Volume 131, Issues 1–4, January 2001, Pages 129-156

https://doi.org/10.1016/S0020-0255(00)00072-4 Get rights and content

Abstract

Rough set theory is a new mathematical tool to deal with vagueness and uncertainty. We need a practical approach to apply the theory. Some problems (for example, the general problem of finding all reducts) are NP-hard. Thus, it is important to investigate computational methods for the theory. In rough set theory, a table called information system or database is used as a special kind of formal language to represent knowledge. We discuss matrix computation for information systems in this paper.
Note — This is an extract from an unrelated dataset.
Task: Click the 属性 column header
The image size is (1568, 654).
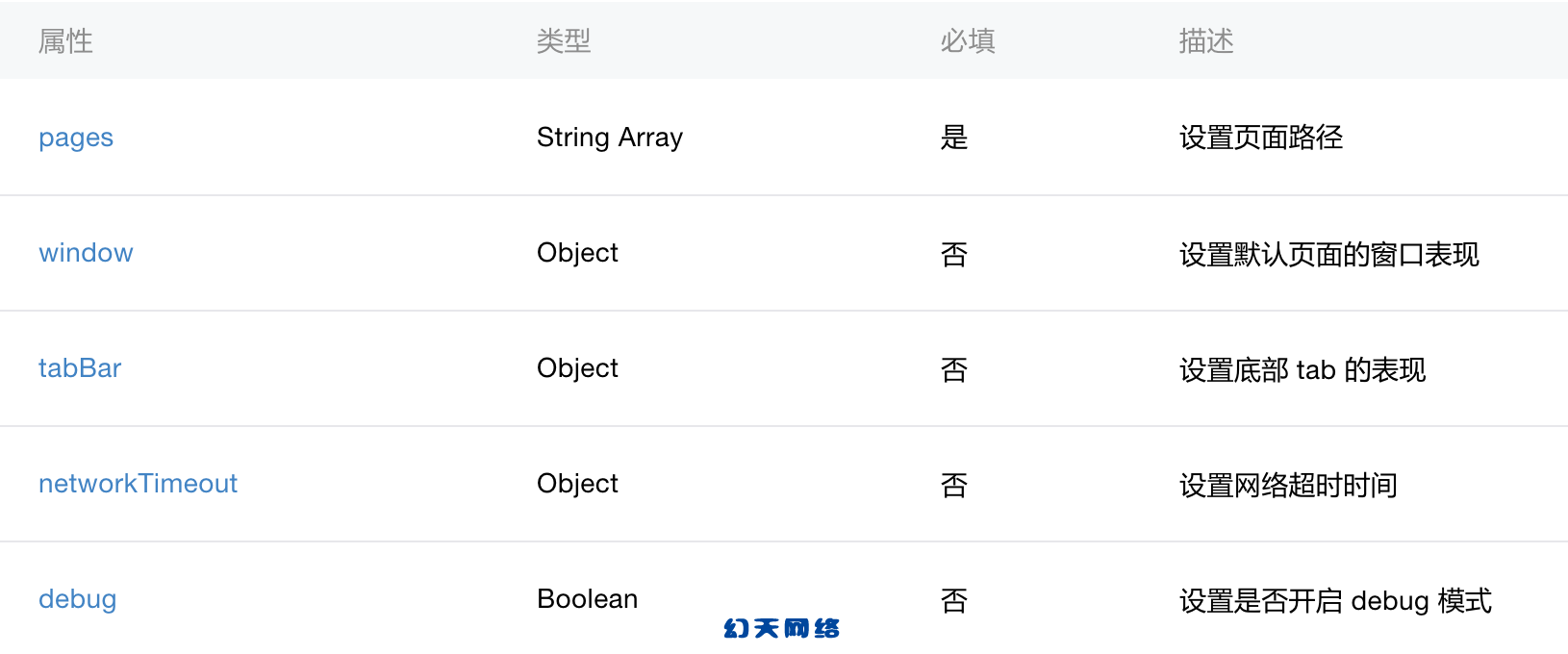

Matrices can be computed intuitively and efficiently. A matrix can be seen as an internal representation of equivalence relations. Furthermore, matrix computation “min” implements the operation “AND” on equivalence relations, and the matrix relation “⩽” corresponds to the relation “⊆”. Finally, this operation on matrices is carried out for its elements individually. So it can be implemented in parallel mode to get concurrently the “AND” matrix.

Introduction

This work has two objectives: first, to introduce rough set theory, developed by Pawlak, to a wider audience; second, to present computational methods for the theory, allowing it to be implemented in many more systems. Rough set theory is a new mathematical tool to deal with vagueness and uncertainty. This approach seems to be of fundamental importance to artificial intelligence and cognitive sciences. Although the burgeoning methodology has been successful in many real-life applications, there are still several theoretical problems to be solved. We need a practical approach to apply the theory. Some problems (for example, the general problem of finding all reducts) are NP-hard. Thus, it is important to investigate computational methods for the theory. This is a part of the work. In rough set theory, a table called information system or database is used as a special kind of formal language to represent knowledge. The issue of knowledge representation is primarily important. Semantically, knowledge is defined as partitions, and syntactically, information systems.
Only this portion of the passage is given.